_EXCERPT PROVIDED_
This is an automated email from the ASF dual-hosted git repository.
tqchen pushed a commit to branch main
in repository https://gitbox.apache.org/repos/asf/tvm.git
The following commit(s) were added to refs/heads/main by this push:
new 42b1e9731e [KVCache] Fix attention prefill kernel for Metal and
Android (#17539)
42b1e9731e is described below
commit 42b1e9731e32edb80afbf9fc6ce27c62039f3452
Author: Ruihang Lai <[email protected]>
AuthorDate: Thu Nov 21 06:38:48 2024 -0500
[KVCache] Fix attention prefill kernel for Metal and Android (#17539)
This PR fixes two bugs of the attention prefill ragged kernel.
* The first bug is the unroll of loop `ki`, which causes the TIR build
failure in the PointerValueTypeRewrite pass due to vector size.
* The second is the tile sizes of `tile_z` and `tile_y` may violate
the assertion check in `get_tile_size`.
---
python/tvm/relax/frontend/nn/llm/kv_cache.py | 7 ++++++-
1 file changed, 6 insertions(+), 1 deletion(-)

_INSTRUCTIONS_
**1.** For the KVCache commit email, decide whether each statement agrees with it: (a) the commit was pushed to the main branch; (b) the fix addresses three bugs in the attention prefill ragged kernel; (c) the change touches more than one file. Answer yes or no for each, and quote the words that decide it.
**2.** Pick up the KVCache commit email after its last line and continue it.

Stored records

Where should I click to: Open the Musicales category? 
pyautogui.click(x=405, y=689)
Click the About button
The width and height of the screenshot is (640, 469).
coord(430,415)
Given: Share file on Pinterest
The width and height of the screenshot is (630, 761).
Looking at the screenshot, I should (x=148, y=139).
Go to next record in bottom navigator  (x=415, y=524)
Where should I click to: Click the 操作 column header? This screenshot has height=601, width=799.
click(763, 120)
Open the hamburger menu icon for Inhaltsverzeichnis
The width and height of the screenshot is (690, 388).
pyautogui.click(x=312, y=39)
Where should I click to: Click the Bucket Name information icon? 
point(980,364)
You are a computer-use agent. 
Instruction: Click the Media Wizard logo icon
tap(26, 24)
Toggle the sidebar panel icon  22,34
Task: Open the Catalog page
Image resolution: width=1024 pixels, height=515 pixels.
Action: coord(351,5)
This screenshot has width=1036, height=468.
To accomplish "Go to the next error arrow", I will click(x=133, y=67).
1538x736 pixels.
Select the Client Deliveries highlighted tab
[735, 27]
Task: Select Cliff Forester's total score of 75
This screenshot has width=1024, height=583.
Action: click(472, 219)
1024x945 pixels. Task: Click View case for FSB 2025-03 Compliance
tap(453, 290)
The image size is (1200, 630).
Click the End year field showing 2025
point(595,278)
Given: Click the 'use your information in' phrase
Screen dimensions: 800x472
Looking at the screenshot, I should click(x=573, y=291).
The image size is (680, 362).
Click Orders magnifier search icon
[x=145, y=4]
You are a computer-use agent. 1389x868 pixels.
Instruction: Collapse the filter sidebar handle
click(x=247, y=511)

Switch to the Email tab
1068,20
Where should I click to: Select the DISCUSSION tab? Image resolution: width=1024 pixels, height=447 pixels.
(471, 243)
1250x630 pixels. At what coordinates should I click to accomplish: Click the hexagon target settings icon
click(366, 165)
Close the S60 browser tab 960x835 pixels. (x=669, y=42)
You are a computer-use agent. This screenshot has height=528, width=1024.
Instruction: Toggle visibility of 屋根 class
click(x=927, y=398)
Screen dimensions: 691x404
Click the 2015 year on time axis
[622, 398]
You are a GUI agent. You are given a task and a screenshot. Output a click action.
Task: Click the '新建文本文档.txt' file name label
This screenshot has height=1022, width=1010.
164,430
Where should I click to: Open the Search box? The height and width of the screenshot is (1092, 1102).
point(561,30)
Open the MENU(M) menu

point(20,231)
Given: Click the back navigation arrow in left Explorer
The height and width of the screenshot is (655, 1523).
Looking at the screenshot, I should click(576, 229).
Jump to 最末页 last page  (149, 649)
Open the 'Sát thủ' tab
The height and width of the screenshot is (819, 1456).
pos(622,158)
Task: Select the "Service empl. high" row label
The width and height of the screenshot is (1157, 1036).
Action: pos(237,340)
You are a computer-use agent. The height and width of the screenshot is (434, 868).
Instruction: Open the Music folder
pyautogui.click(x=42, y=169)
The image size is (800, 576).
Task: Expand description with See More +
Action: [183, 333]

_ANSWER LIST_
**1.**
(a) Yes: "tqchen pushed a commit to branch main"
(b) No: "This PR fixes two bugs of the attention prefill ragged kernel."
(c) No: "1 file changed, 6 insertions(+), 1 deletion(-)"

**2.**
diff --git a/python/tvm/relax/frontend/nn/llm/kv_cache.py
b/python/tvm/relax/frontend/nn/llm/kv_cache.py
index 618345d0a5..18f3e19909 100644
--- a/python/tvm/relax/frontend/nn/llm/kv_cache.py
+++ b/python/tvm/relax/frontend/nn/llm/kv_cache.py
@@ -1579,6 +1579,12 @@ def _attention_prefill_ragged(h_kv, h_q, d, dtype,
rope_scaling: Dict[str, Any],
d,
64 // ((DataType(dtype).bits + 7) // 8) // max(d // 128, 1),
)
+ original_tile_y = tile_y
+ original_tile_z = tile_z
+ while (tile_x * tile_z) % (bdx * num_warps) != 0:
+ tile_z += original_tile_z
+ while (tile_x * tile_y) % (bdx * num_warps) != 0:
+ tile_y += original_tile_y
# Otherwise we would exceed maxComputeWorkgroupStorageSize
if (
@@ -1907,7 +1913,6 @@ def _attention_prefill_ragged(h_kv, h_q, d, dtype,
rope_scaling: Dict[str, Any],
sch.unroll(yio)
sch.vectorize(yiv)
sch.unroll(xi)
- sch.unroll(ki)
sch.decompose_reduction(block, ty)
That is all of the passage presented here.